Well, if their opponents are fouling them, shouldn't the fouls be called because their opponents foul too much?
I don't know if I like this "Harden already gets lots of fouls, doesn't deserve more" theory.
And Harden draws lots of weird, unusual, fouls that don't seem right, but still, they're fouls.
Harden is the beneficiary, much like Giannis and Lebron, of a ton of calls that should be offensive fouls. Also, he uses the Reggie Miller leg flail/CP3 jump into the defender first then shoot moves to get what amounted to a league record 95 foul calls on three point shots. That's why its comical that Harden would be complaining
I disagree with all of that but focusing on Harden - how often have you actually seen him getting FTs on those Reggie Miller kickouts this season? We can keep a count - did he get any last game? THere was one of those plays near the end of the game but those aren't the missed calls that people are talking about. We can track it - let's see how many of those are called over this series - do you reckon so far it's been 0?
Refs haven't been calling those fouls for a while.
Most of those fouls on 3 point attempts Harden gets are of two types (let's exclude "legitimate" fouls where defenders just close out too recklessly, agressively, etc): hand fouls due to that rip-through and side-to-side shooting motions he does whenever a defender gets his hands on his space (Mark Cuban sent out a tweet yesterday saying the NBA should eliminate these fouls - not really sure it's that easy to phrase that in a rule though); and those fouls where he jumps forward and the defender gets in his landing space once his airborne - especially after his step back.

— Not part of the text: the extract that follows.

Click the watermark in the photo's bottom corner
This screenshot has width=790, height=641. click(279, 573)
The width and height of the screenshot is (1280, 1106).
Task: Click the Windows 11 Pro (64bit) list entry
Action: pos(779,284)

This latter type were the ones refs didn't call yesterday. Those were textbook fouls (reportedly, the refs apologized for missing them).
What makes these fouls so frequent with Harden, and also weird to see called, is that Harden jumps forward off step-backs - a very unnatural movement as players have always faded off step-backs. That's why he draws lots of those fouls - he makes a very strange movement very quickly and baits defenders into jumping forward to contest him when he's already initiated the motion to jump forward himself - and this results in a foul because defenders must give airborne shooters the space to land - they don't need to move out of their spots, but they can't get in the way of the shooters once the shooter is airborne.
What's problematic is that in most of those situations, Harden isn't really looking to make a basket. He goes through the shooting motion only to establish contact with the defender and get the foul. But they're still fouls.
People have gotten so confused about this that today I saw an ESPN analysis where the commentator applied the "verticality rule" to Harden (to the commentator's credit, he still managed to agree that Thompson had in fact commited those fouls). But the attacking player has no obligation to verticality; that only applies to defenders (otherwise, most dunks and layups wouldn't exist). Shooters can jump forward, sideways, backward, whatever - as long as the landing space is empty when they start their jump, they're entitled to it.
Anyway, this is the entire problem: Harden baits defenders into fouls in ways that are very novel, and that he executes better than anyone ever, which explains why he manages to do it so often. I find abhorrent, but I don't think refs can not calling them is the way to go.